“The moon?” said Twoflower. “I don’t under—”
“If I’ve got to spell it out,” said the troll, testily, “I’m suffering from chronic tides.”
A bell jangled in the darkness of the shack. Tethis strode across the creaking floor to the complicated devices of levers, strings and bells that was mounted on the Circumfence’s topmost strand where it passed through the hut.
The bell rang again, and then started to clang away in an odd jerky rhythm for several minutes. The troll stood with his ear pressed close to it.
When it stopped he turned slowly and looked at them with a worried frown.
“You’re more important than I thought,” he said. “You’re not to wait for the salvage fleet. You’re to be collected by a flyer. That’s what they say in Krull.” He shrugged. “And I hadn’t even sent a message that you’re here, yet. Someone’s been drinking vul nut wine again.”
He picked up a large mallet that hung on a pillar beside the bell and used it to tap out a brief carillon.

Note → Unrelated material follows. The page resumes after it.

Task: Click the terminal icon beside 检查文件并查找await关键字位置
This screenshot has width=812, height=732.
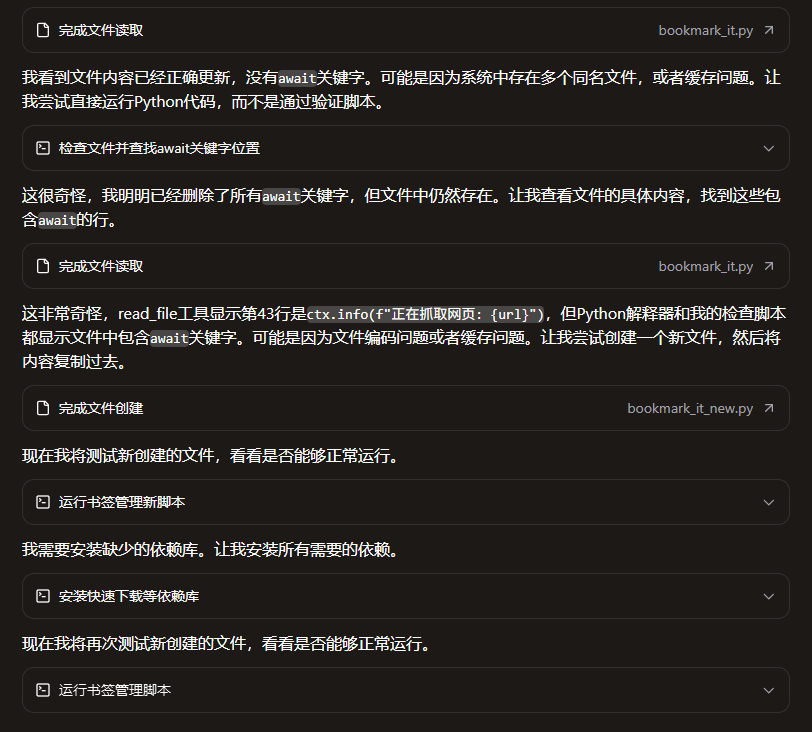Action: [x=43, y=148]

“That’ll be passed from lengthman to lengthman all the way back to Krull,” he said. “Marvelous really, isn’t it?”
It came speeding across the sea, floating a man-length above it, but still leaving a foaming wake as whatever power that held it up smacked brutally into the water. Rincewind knew what power held it up. He was, he would be the first to admit, a coward, an incompetent, and not even very good at being a failure; but he was still a wizard of sorts, he knew one of the Eight Great Spells, he would be claimed by Death himself when he died, and he recognized really finely honed magic when he saw it.
The lens skimming toward the island was perhaps twenty feet across, and totally transparent. Sitting around its circumference were a large number of black-robed men, each one strapped securely to the Disc by a leather harness and each one staring down at the waves with an expression so tormented, so agonizing, that the transparent disc seemed to be ringed with gargoyles.

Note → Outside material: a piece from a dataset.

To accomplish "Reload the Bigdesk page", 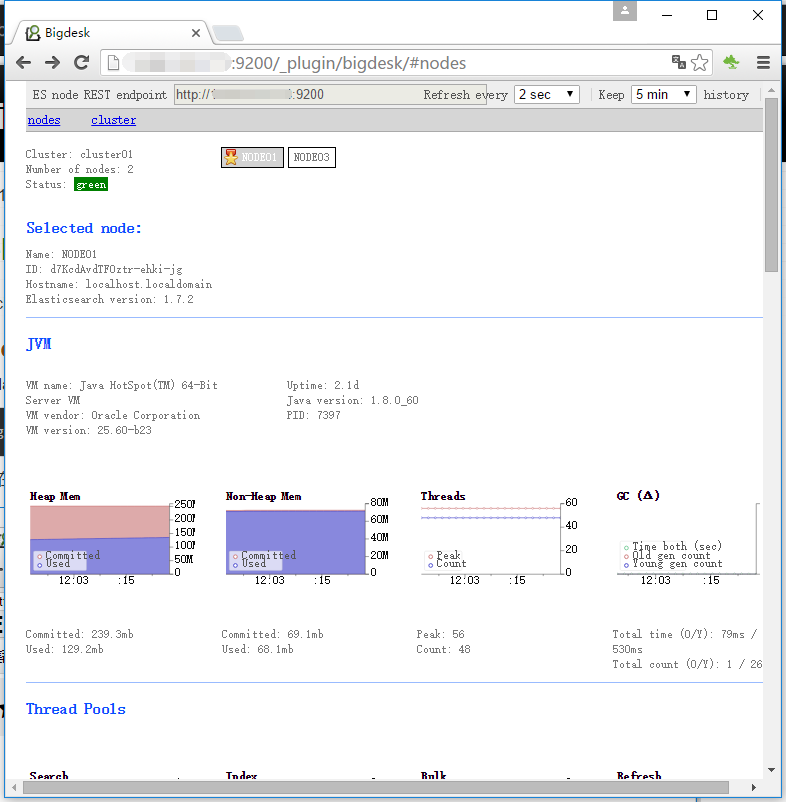I will [x=82, y=62].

Rincewind sighed with relief. This was such an unusual sound that it made Twoflower take his eyes off the approaching disc and turn them on him.
“We’re important, no lie,” explained Rincewind. “They wouldn’t be wasting all that magic on a couple of potential slaves.” He grinned.

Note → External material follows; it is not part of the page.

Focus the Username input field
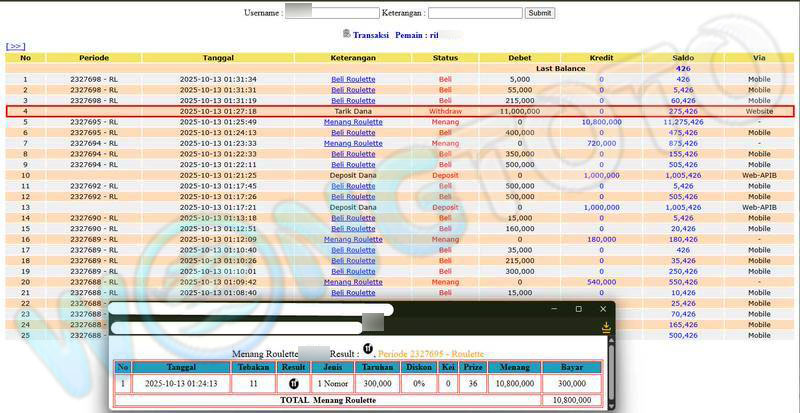The height and width of the screenshot is (413, 800). coord(331,13)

“What is it?” said Twoflower.
“Well, the disc itself would have been created by Fresnel’s Wonderful Concentrator,” said Rincewind, authoritatively. “That calls for many rare and unstable ingredients, such as demon’s breath and so forth, and it takes at least eight fourth-grade wizards a week to envision. Then there’s those wizards on it, who must all be gifted hydrophobes—”
“You mean they hate water?” said Twoflower.
“No, that wouldn’t work,” said Rincewind. “Hate is an attracting force, just like love. They really loathe it, the very idea of it revolts them. A really good hydrophobe has to be trained on dehydrated water from birth. I mean, that costs a fortune in magic alone. But they make great weather magicians. Rain clouds just give up and go away.”
“It sounds terrible,” said the water troll behind them.
“And they all die young,” said Rincewind, ignoring him. “They just can’t live with themselves.”
“Sometimes I think a man could wander across the Disc all his life and not see everything there is to see,” said Twoflower. “And now it seems there are lots of other worlds as well. When I think I might die without seeing a hundredth of all there is to see it makes me feel,” he paused, then added, “well, humble, I suppose. And very angry, of course.”
The flyer halted a few yards hubward of the island, throwing up a sheet of spray. It hung there, spinning slowly. A hooded figure standing by the stubby pillar at the exact center of the lens beckoned to them.
“You’d better wade out,” said the troll. “It doesn’t do to keep them waiting. It has been nice to make your acquaintance.” He shook them both, wetly, by the hand. As he waded out a little way with them the two nearest loathers on the lens shied away with expressions of extreme disgust.
The hooded figure reached down with one hand and released a rope ladder. In its other hand it held a silver rod, which had about it the unmistakable air of something designed for killing people. Rincewind’s first impression was reinforced when the figure raised the stick and waved it carelessly toward the shore. A section of rock vanished, leaving a small gray haze of nothingness.
“That’s so you don’t think I’m afraid to use it,” said the figure.
“Don’t think you’re afraid?” said Rincewind. The hooded figure snorted.